> _Objective_
Pick out and copy each line of the listing below that contains the word "dropdown".

+--

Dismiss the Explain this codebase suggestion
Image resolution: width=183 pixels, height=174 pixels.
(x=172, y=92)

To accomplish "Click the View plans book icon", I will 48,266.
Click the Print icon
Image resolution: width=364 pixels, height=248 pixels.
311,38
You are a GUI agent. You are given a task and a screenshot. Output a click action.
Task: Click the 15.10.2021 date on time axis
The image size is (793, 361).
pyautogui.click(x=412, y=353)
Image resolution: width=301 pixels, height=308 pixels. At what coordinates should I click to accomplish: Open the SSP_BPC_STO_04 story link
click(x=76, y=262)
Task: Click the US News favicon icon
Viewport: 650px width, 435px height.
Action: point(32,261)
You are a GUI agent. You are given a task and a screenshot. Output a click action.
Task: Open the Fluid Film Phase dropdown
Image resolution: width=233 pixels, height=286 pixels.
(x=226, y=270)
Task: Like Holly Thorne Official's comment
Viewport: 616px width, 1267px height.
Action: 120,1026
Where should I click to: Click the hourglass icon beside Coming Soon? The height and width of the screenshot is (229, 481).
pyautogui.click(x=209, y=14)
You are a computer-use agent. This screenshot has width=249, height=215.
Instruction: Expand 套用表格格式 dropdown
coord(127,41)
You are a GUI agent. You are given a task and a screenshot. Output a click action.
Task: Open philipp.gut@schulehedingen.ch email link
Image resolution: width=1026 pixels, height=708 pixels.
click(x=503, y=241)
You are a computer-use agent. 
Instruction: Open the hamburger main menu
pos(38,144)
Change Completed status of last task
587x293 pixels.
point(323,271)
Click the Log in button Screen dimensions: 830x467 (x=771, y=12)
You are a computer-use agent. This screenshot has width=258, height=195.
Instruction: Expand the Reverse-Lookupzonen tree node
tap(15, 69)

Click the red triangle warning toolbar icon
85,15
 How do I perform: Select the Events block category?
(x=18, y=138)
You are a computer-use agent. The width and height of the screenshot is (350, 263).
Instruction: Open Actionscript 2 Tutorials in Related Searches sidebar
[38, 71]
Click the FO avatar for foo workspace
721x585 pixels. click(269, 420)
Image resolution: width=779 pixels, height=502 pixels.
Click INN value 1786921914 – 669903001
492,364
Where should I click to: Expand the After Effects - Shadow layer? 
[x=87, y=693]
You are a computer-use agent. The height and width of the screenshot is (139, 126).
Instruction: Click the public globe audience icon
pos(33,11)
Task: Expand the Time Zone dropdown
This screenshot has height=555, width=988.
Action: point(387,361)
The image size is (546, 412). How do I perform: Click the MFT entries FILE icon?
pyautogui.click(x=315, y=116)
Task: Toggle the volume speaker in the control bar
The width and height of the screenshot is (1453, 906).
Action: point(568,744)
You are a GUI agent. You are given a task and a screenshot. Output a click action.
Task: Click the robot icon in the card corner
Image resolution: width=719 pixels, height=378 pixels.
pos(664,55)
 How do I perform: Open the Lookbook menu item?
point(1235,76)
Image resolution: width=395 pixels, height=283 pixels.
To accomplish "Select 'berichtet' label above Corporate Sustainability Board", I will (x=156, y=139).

+--

> _Correct response_
Task: Open the Fluid Film Phase dropdown
Instruction: Expand 套用表格格式 dropdown
Task: Expand the Time Zone dropdown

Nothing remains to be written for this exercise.